> [Exercise prompt]: The following data needs to be repeated exactly, with all images excluded.

Records excerpted from a collection

----------

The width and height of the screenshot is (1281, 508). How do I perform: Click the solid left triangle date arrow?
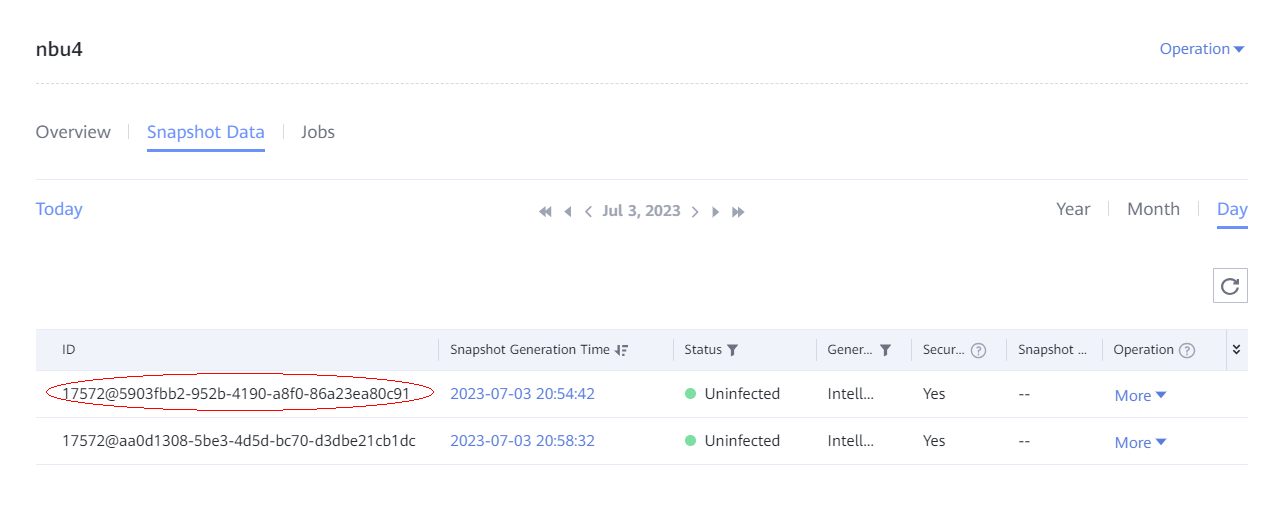567,212
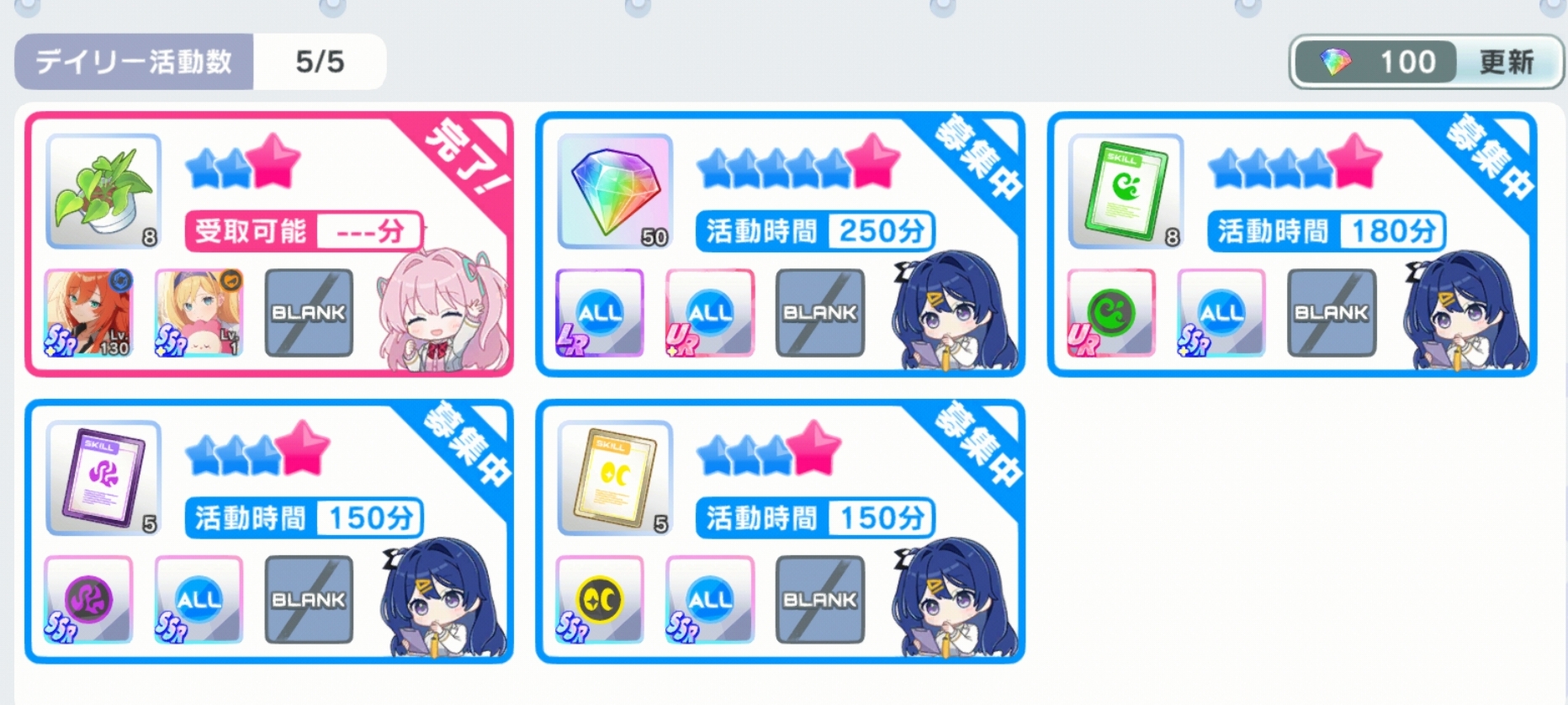Select the yellow skill card reward icon
Image resolution: width=1568 pixels, height=705 pixels.
(615, 478)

----------

> [Output of the task]:
The width and height of the screenshot is (1281, 508). How do I perform: Click the solid left triangle date arrow?
567,212
Select the yellow skill card reward icon
Image resolution: width=1568 pixels, height=705 pixels.
(615, 478)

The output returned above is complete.